Cep telefonlarının kullanıldığı her durumda böyledir: Manifatura, baş parmaklarıyla, dillerinden daha hevesli olanları içine alır. Bir metnin geldiğini bildiren ping telefon zilinden daha az ısrarlıdır. Bizi şaşırtmadı ya da talep etmiyorsa anında cevaplıyoruz. Bize cevabı sindirmek ve düşünmek için alan katıyor.

Utangaçlık paradoks

Zimbardo, teknolojinin yarattığı “sosyal buzul çağı” na gelince, sosyal ağların ve akıllı telefonların ortaya çıkmasından önce bu iddiada bulundu. Bunlar, utangaçlığın tam tersi görünen şekillerde, insanların çevrimiçi olarak özel hayatlarının özel ve samimi ayrıntılarını bırakmalarını kolaylaştırdı. Bu tür bir çevrimiçi kendini ifşa etmenin savunucuları Bunu aramak “Radikal şeffaflık”

Elbette sosyal ağları kullanan herkes radikal şeffaflığa uygun değildir. Bazıları çevrimiçi kişilerin, takma adların ve avatarların arkasına gizlenmeyi tercih eder. Ve bu anonimlik, aynı zamanda utangaçlığın tersine ilham verebilir - düşmanlığa ve istismara dönüşen cesaret.

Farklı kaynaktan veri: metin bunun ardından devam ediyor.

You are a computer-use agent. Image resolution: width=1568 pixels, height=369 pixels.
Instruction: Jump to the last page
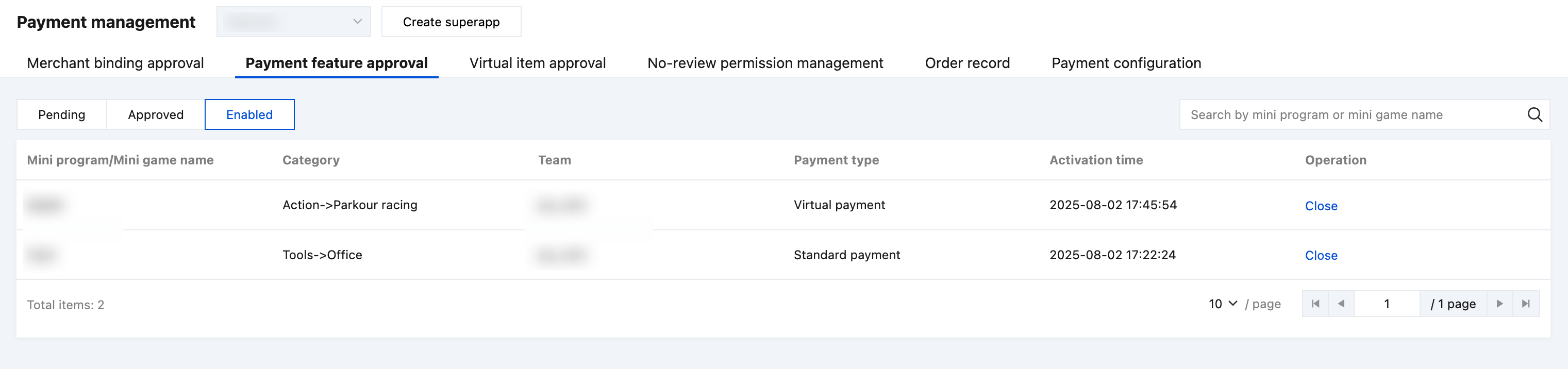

Dolayısıyla bu yeni mobil ve çevrimiçi teknolojilerin karmaşık etkileri var. Utangaçlığımızı, üstesinden gelmemize yardım ederken, aynı zamanda ağırlaştırıyorlar. Belki de bu paradoks bize utangaçlık konusunda paradoksal bir şey söyler. Kitabında “Eskilerin Şoku“Tarihçi David Edgerton, tarihsel gelişim anlayışımızın“ inovasyon odaklı ”olduğunu savunuyor. Yeni teknolojilerin her şeyi her şey için değiştirdiğini düşünüyoruz. Ancak, Edgerton'a göre, bu yeniliklerin alışkanlık ve atalet güçlerine karşı ne kadar mücadele etmesi gerektiğini hafife alıyoruz. Başka bir deyişle, yeni teknolojiler temel doğalarımızı değiştirmez; kendilerini etraflarında kalıplarlar.

Yani utangaçlık ile. Yaklaşık 150,000 yıllık insan evriminden sonra, utangaçlık kesinlikle dayanıklı bir kalite olmalıdır - Charles Darwin olarak “tuhaf bir durum” denilen“Kendine dikkat” konusundaki garip kapasitemizden kaynaklanıyor. Ancak biz de kabilenin desteğini ve onayını isteyen sosyal hayvanlarız.

Başkalarına olan ihtiyacımız o kadar güçlü ki utangaçlık sosyal içgüdülerimizi diğer alanlara yansıtmamızı sağlıyor: sanat, yazı, e-posta, mesajlaşma.

Bu, sonunda, utangaç gençlerin endişeli ebeveynlerine cevabım. Cep telefonları onları utandırıyor mu? Hayır: Hem utangaç hem de sosyal insanlar ve telefonları bu çelişkiyi ifade etmenin yeni yollarını bulmalarına yardımcı oluyor.Konuşma

Yazar hakkında

Joe Moran, İngiliz ve Kültürel Tarih Profesörü, Liverpool John Moores Üniversitesi

Bu yazı orijinalinde Konuşma. Okumak Orijinal makale.